__Material for this task__.
━━━━━━━━

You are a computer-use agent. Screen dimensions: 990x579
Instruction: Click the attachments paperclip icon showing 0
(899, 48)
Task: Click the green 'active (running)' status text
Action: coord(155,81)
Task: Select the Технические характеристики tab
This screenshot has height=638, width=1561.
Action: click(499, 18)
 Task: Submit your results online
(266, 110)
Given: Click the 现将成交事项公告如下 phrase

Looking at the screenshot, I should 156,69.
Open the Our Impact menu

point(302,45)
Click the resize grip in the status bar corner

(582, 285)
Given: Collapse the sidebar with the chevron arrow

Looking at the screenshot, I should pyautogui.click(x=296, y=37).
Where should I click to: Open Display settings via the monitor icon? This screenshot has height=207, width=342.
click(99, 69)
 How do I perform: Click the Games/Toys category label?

━━━━━━━━

__What you are asked to do__. Write each entry out again. Do not change a word.

__Exercise solution__.
You are a computer-use agent. Screen dimensions: 990x579
Instruction: Click the attachments paperclip icon showing 0
(899, 48)
Task: Click the green 'active (running)' status text
Action: coord(155,81)
Task: Select the Технические характеристики tab
This screenshot has height=638, width=1561.
Action: click(499, 18)
 Task: Submit your results online
(266, 110)
Given: Click the 现将成交事项公告如下 phrase

Looking at the screenshot, I should 156,69.
Open the Our Impact menu

point(302,45)
Click the resize grip in the status bar corner

(582, 285)
Given: Collapse the sidebar with the chevron arrow

Looking at the screenshot, I should pyautogui.click(x=296, y=37).
Where should I click to: Open Display settings via the monitor icon? This screenshot has height=207, width=342.
click(99, 69)
 How do I perform: Click the Games/Toys category label?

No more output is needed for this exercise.